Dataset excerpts

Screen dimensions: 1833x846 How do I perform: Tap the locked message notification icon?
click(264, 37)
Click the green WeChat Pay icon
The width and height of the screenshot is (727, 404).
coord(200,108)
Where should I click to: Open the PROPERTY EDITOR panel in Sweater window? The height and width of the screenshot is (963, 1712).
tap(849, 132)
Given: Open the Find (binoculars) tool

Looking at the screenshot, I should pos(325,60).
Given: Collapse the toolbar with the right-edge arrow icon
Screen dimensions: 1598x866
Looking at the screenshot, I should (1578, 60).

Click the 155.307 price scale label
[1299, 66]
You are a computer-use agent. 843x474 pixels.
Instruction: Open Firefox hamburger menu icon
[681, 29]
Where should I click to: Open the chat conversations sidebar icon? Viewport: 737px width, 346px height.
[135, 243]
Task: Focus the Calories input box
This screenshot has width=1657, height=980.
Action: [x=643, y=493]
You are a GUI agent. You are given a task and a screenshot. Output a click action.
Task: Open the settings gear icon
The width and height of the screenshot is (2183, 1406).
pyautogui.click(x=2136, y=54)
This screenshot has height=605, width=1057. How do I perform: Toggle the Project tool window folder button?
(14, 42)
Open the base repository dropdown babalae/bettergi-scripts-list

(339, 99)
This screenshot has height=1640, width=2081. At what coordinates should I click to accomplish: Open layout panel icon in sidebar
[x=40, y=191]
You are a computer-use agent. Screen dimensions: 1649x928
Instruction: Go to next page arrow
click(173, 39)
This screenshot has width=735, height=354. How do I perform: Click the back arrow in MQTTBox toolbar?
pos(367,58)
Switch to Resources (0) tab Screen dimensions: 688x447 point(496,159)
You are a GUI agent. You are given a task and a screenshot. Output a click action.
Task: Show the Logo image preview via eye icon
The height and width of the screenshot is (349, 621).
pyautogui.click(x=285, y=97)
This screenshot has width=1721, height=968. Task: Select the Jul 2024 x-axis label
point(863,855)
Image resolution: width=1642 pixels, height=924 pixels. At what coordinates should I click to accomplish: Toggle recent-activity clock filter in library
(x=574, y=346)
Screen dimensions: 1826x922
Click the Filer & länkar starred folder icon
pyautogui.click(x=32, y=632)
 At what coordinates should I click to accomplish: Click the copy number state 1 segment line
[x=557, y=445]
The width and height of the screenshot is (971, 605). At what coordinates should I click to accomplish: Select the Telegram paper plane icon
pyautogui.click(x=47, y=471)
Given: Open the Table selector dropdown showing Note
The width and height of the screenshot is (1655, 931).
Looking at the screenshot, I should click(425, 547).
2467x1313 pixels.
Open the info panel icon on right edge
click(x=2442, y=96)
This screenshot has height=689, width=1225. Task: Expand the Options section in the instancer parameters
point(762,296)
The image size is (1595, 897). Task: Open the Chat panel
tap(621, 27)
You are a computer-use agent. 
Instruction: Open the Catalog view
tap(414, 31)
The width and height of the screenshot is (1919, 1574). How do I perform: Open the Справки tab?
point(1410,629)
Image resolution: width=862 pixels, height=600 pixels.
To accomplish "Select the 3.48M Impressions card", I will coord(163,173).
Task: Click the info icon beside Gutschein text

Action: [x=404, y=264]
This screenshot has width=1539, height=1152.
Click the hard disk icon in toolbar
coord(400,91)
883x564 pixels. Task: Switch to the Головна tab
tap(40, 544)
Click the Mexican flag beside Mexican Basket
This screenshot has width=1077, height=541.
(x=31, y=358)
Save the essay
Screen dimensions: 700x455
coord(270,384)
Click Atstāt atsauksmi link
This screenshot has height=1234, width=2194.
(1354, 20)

**Problem**
Word for word, restate the entries that appear above.

**Exercise answer**
Screen dimensions: 1833x846 How do I perform: Tap the locked message notification icon?
click(264, 37)
Click the green WeChat Pay icon
The width and height of the screenshot is (727, 404).
coord(200,108)
Where should I click to: Open the PROPERTY EDITOR panel in Sweater window? The height and width of the screenshot is (963, 1712).
tap(849, 132)
Given: Open the Find (binoculars) tool

Looking at the screenshot, I should pos(325,60).
Given: Collapse the toolbar with the right-edge arrow icon
Screen dimensions: 1598x866
Looking at the screenshot, I should (1578, 60).

Click the 155.307 price scale label
[1299, 66]
You are a computer-use agent. 843x474 pixels.
Instruction: Open Firefox hamburger menu icon
[681, 29]
Where should I click to: Open the chat conversations sidebar icon? Viewport: 737px width, 346px height.
[135, 243]
Task: Focus the Calories input box
This screenshot has width=1657, height=980.
Action: [x=643, y=493]
You are a GUI agent. You are given a task and a screenshot. Output a click action.
Task: Open the settings gear icon
The width and height of the screenshot is (2183, 1406).
pyautogui.click(x=2136, y=54)
This screenshot has height=605, width=1057. How do I perform: Toggle the Project tool window folder button?
(14, 42)
Open the base repository dropdown babalae/bettergi-scripts-list

(339, 99)
This screenshot has height=1640, width=2081. At what coordinates should I click to accomplish: Open layout panel icon in sidebar
[x=40, y=191]
You are a computer-use agent. Screen dimensions: 1649x928
Instruction: Go to next page arrow
click(173, 39)
This screenshot has width=735, height=354. How do I perform: Click the back arrow in MQTTBox toolbar?
pos(367,58)
Switch to Resources (0) tab Screen dimensions: 688x447 point(496,159)
You are a GUI agent. You are given a task and a screenshot. Output a click action.
Task: Show the Logo image preview via eye icon
The height and width of the screenshot is (349, 621).
pyautogui.click(x=285, y=97)
This screenshot has width=1721, height=968. Task: Select the Jul 2024 x-axis label
point(863,855)
Image resolution: width=1642 pixels, height=924 pixels. At what coordinates should I click to accomplish: Toggle recent-activity clock filter in library
(x=574, y=346)
Screen dimensions: 1826x922
Click the Filer & länkar starred folder icon
pyautogui.click(x=32, y=632)
 At what coordinates should I click to accomplish: Click the copy number state 1 segment line
[x=557, y=445]
The width and height of the screenshot is (971, 605). At what coordinates should I click to accomplish: Select the Telegram paper plane icon
pyautogui.click(x=47, y=471)
Given: Open the Table selector dropdown showing Note
The width and height of the screenshot is (1655, 931).
Looking at the screenshot, I should click(425, 547).
2467x1313 pixels.
Open the info panel icon on right edge
click(x=2442, y=96)
This screenshot has height=689, width=1225. Task: Expand the Options section in the instancer parameters
point(762,296)
The image size is (1595, 897). Task: Open the Chat panel
tap(621, 27)
You are a computer-use agent. 
Instruction: Open the Catalog view
tap(414, 31)
The width and height of the screenshot is (1919, 1574). How do I perform: Open the Справки tab?
point(1410,629)
Image resolution: width=862 pixels, height=600 pixels.
To accomplish "Select the 3.48M Impressions card", I will coord(163,173).
Task: Click the info icon beside Gutschein text

Action: [x=404, y=264]
This screenshot has width=1539, height=1152.
Click the hard disk icon in toolbar
coord(400,91)
883x564 pixels. Task: Switch to the Головна tab
tap(40, 544)
Click the Mexican flag beside Mexican Basket
This screenshot has width=1077, height=541.
(x=31, y=358)
Save the essay
Screen dimensions: 700x455
coord(270,384)
Click Atstāt atsauksmi link
This screenshot has height=1234, width=2194.
(1354, 20)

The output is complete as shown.